Alumnus recalls unforgettable graduation walk

Andrea Olan, Managing Editor

Illustration of Samuel Salmeron.
Illustration of Samuel Salmeron.

Samuel Salmeron expected a normal walk across the stage on May 11, 2017, his graduation day. After eight years, and many challenges along the way, it was time to receive his well-earned degree.

With excitement and eagerness, he approached the main stage, name card in hand, reflecting on the years of college education that were behind him. Salmeron had been working at Dallas College around nine years at that point, but he never expected to be the standout of his graduation ceremony.


On May 11, 2017, graduates moved like a well-oiled machine. Students walked up to the presenter, turned in their name cards and walked across the stage with their diploma in hand without interruption. It was Salmeron’s turn, and as he handed his name card, the well-oiled machine of students took a pause.

As his name was called, former Brookhaven College president Thom D. Chesney urged professors and staff on stage to shake Samuel’s hand and personally congratulate him in front of all attendees. Confusion and shock were the only thoughts going through Salmeron’s head, while his family, with gasps and excitement, cheered from the audience.

He shook hands with everybody on stage, and made his way down. With excitement, Salmeron had only one phrase on his mind: “I did it.”


Growing up in a military family and constantly moving from state to state, Salmeron spent his high school years in Honolulu, Hawaii.

He attempted to start his college career after graduating from high school in 1989. Salmeron never considered himself the studious type, and left his college education undone. “I dropped out.” Salmeron said. “I was failing every class, and I had no option really.”

His parents wanted him to have a sense of direction, and originally set him to enlist in the military. He refused and moved to Texas. With a construction job lined up, he hoped to find his direction.

Salmeron eventually found his way into Brookhaven Campus as a heating, ventilation, air conditioning and refrigeration technician.

Salmeron wanted to take advantage of the tuition discount for full-time employees. He was informed of this benefit through his sister-in-law, Mai Salmeron. She said getting him started was the most difficult task. It took locating old transcripts and taking placement exams for Samuel to gain momentum and begin his academic journey once again.

Three of Samuel’s siblings were Brookhaven alumni who transitioned to four-year universities. Samuel felt the pressure to enroll after high school. He took their example as motivation, and became the last sibling to enroll in college, determined to finish.

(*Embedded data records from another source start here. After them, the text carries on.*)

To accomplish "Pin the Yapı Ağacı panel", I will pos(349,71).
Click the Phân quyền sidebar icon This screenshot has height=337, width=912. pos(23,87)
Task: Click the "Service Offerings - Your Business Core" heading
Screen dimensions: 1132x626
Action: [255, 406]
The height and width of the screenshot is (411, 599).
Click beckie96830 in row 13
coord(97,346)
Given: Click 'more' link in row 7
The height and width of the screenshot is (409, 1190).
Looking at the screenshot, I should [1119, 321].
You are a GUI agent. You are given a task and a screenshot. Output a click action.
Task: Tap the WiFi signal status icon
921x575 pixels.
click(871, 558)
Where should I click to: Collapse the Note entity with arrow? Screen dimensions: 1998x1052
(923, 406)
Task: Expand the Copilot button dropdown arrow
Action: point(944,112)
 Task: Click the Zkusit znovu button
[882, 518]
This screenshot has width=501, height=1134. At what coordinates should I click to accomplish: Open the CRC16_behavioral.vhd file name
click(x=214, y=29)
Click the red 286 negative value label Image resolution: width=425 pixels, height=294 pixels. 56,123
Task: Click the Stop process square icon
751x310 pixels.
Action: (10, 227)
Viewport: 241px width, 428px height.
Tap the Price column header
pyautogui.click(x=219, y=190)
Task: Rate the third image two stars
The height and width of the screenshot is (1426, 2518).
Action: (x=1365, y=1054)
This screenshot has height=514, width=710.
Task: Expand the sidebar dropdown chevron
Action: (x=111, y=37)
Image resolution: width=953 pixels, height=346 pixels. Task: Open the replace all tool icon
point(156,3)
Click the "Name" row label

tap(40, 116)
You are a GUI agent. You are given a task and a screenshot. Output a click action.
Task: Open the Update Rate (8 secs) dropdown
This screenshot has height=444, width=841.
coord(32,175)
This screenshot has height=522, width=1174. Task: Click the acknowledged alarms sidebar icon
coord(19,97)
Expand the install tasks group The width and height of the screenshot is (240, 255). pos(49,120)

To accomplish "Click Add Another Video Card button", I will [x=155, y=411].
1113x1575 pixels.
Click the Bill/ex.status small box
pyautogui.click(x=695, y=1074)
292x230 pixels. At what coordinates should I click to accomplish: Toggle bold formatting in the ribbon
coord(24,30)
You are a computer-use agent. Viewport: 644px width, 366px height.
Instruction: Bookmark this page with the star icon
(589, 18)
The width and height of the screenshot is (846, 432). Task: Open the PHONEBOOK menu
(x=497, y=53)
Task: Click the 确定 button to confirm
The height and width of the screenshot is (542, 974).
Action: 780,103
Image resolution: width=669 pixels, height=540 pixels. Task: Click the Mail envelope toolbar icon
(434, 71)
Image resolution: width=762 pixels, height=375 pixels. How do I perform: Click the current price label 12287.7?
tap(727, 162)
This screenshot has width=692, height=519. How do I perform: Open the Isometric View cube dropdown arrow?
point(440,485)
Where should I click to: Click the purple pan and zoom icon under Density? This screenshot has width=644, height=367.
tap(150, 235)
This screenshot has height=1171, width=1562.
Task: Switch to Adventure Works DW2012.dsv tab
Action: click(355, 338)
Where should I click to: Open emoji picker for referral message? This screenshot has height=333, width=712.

If you are in a two-year college, and it takes you four, five, six years, it does not matter. What matters is that you finish.

— Samuel Salmeron, HVAC Technician


In 2008, Samuel enrolled in his first college class after taking a break from his studies since 1989. He said by taking one or two classes a semester, he balanced work and school.

The biggest challenge Samuel faced when taking his classes was technology. He said there was a leap between going to college in the ’90s and today. “When I originally went to college, everything was on typewriter,” Samuel said. “Technology totally changed.”

There was a point every semester where Samuel wanted to throw in the towel. He said he regularly visited his advisers to drop classes, but they never allowed him to quit.

Mai said her brother-in-law felt frustrated and tired of taking classes. She reminded him of how close he was to getting his degree, and to lighten up his coursework through interesting elective classes.

Having a support system was important for Samuel. His family, professors, classmates and coworkers wanted to see him succeed. “I had the right people around me to push me, guide me, and help me finish,” Samuel said.

Eventually, it became easier for Samuel to find motivation. There was a community of people who wanted to see him finish his degree. “I believe that his trust in me made it easier for him to reach out when he needed help or guidance,” Mai said. “That allowed him to continue with his education and not be discouraged.”

He said he does not regret any minute of it. Having the opportunity to go to college for free and walk across the stage gave him the greatest satisfaction.

Mai said, “That moment solidified for me that [the] Dallas College family does support and care for their students and employees, and want[s] them to succeed.”

Samuel said he encourages students from all walks of life to keep going. “If you are in a two-year college, and it takes you four, five, six years, it does not matter,” he said. “What matters is that you finish. All of this was worth it.”